** Start Extracted records **

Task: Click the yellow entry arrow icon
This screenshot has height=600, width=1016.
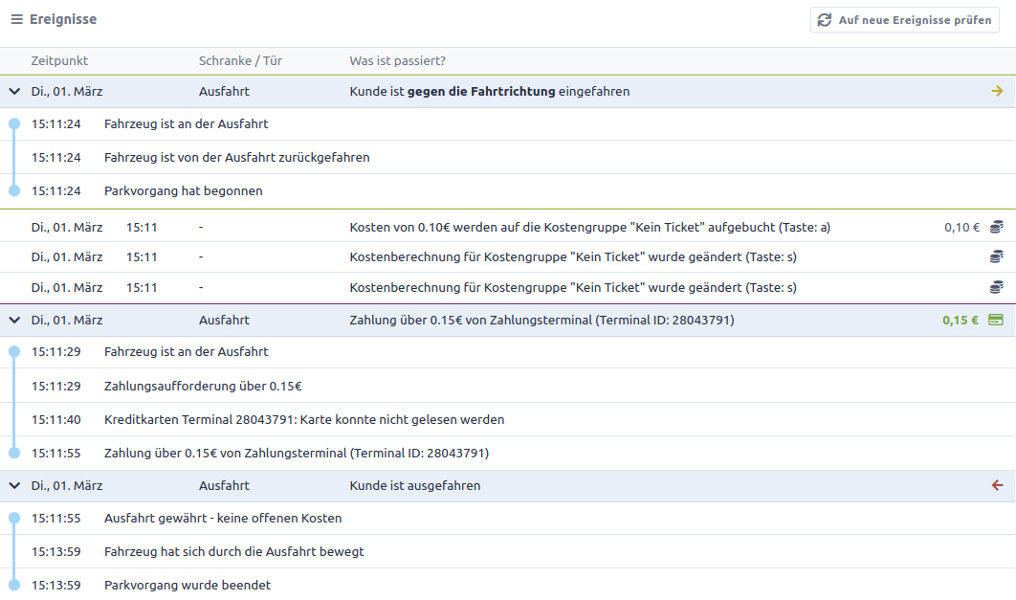Action: tap(997, 92)
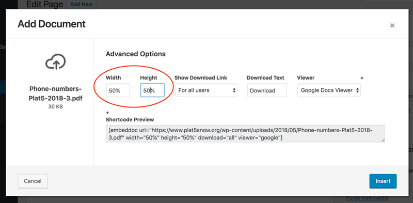The height and width of the screenshot is (203, 413).
Task: Focus the Width input field
Action: tap(118, 90)
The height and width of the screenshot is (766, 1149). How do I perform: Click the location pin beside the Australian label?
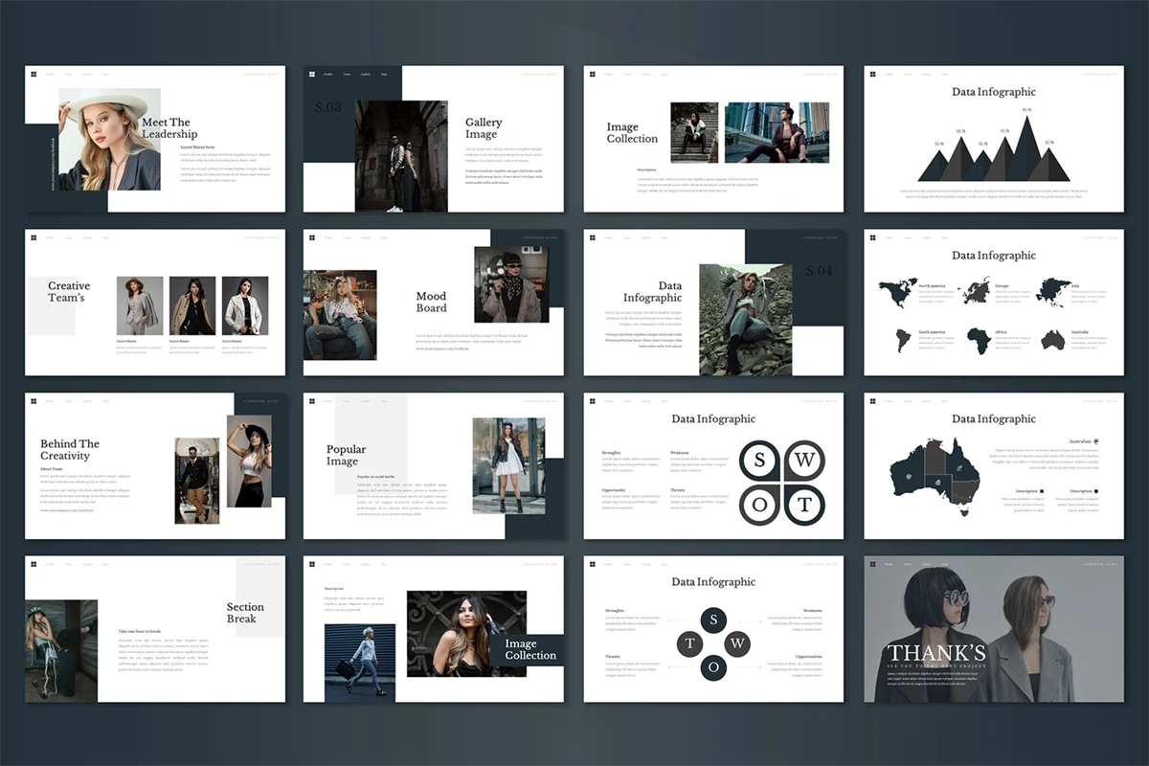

** End Extracted records **

* _What is needed_
Arrange every line of the material above as a Markdown table with the columns No. and Text, one row per line and no rows for blank lines. Leave the pictures out.

* _Correct response_
| No. | Text |
|---|---|
| 1 | Task: Click the yellow entry arrow icon |
| 2 | This screenshot has height=600, width=1016. |
| 3 | Action: tap(997, 92) |
| 4 | The height and width of the screenshot is (203, 413). |
| 5 | Task: Focus the Width input field |
| 6 | Action: tap(118, 90) |
| 7 | The height and width of the screenshot is (766, 1149). How do I perform: Click the location pin beside the Australian label? |